The threshold of pain due to sound in the audio frequency range is about 145 dB, corresponding to a sound pressure of the order of 0.004 atmospheres. In the infrasound range, below 20 Hz, the pain threshold is higher. As discussed by von Gierke and Nixon[3] intense infrasound typically is more felt than heard. It may cause dizziness, coughing, breathing problems and localized pain, but generally has no effect on hearing. Intense ultrasound (above about 17 kHz) can cause headaches, tinnitus (a spontaneous ringing sensation in the ears) and malaise, but its detrimental effect on hearing has not been generally demonstrated.
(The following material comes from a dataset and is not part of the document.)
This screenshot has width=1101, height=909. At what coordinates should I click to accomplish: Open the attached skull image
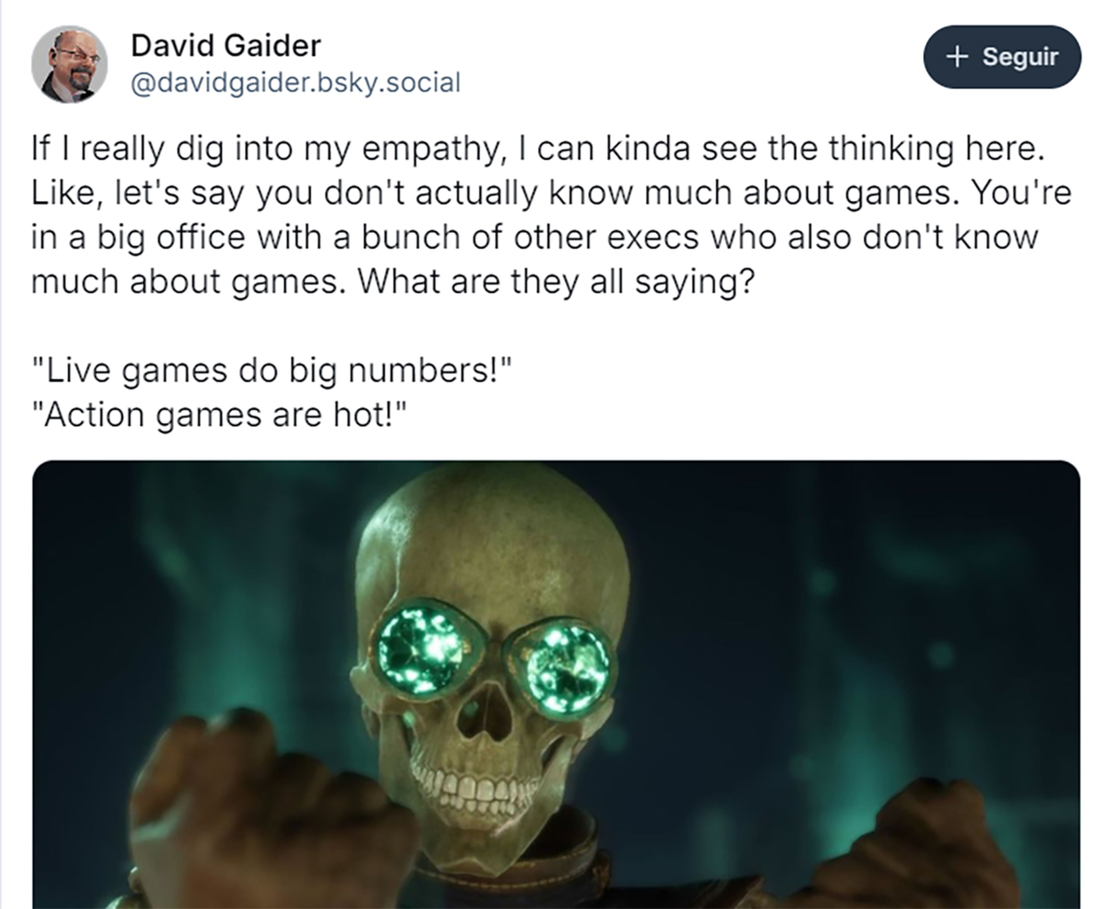[x=556, y=684]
These adverse effects on ultrasound occur only in people who can hear these high -frequency sounds; those of us who are older are safe.

[1] Peter Narins, Professor of Physiological Science at UCLA, took me to task – and rightfully so – regarding the statement I made to the effect that the threshold of hearing corresponds to 6.5 dB.  He pointed out that the hearing of about 1.5 million visitors was tested at a Bell Telephone exhibit at the 1938 New York World’s Fair and it was determined that at 1 kHz the average sound pressure to evoke a threshold sensation was 0.0002 dynes per square centimeter. This value has since been used as the standard reference sound pressure, in reference to which the hearing threshold corresponds to 0 dB. This is correct, of course. The 6.5 dB I cited corresponds to the threshold sound pressure measured at the eardrum. The external ear provides amplification, enabling us to perceive at the eardrum a pressure that corresponds to an external sound pressure of 0 dB. (For more details see Chapter 123, “Hearing Thresholds” by W. A. Yost and M. C. Killion, in the Encyclopedia of Acoustics, edited by M. J. Crocker, John Wiley & Sons, Inc., 1997.)

[2] Engineering Noise Control, D. Bies and C. H. Hansen, Unwin Hyman Ltd., 1988.

[3] “Damage Risk Criteria for Hearing and Human Body Vibration,” H. E. von Gierke and C. W. Nixon, Chapter 16 of Noise and Vibration Control Engineering, L. L. Beranek and I. L. Ver, Eds., John Wiley & Sons, Inc. 1992.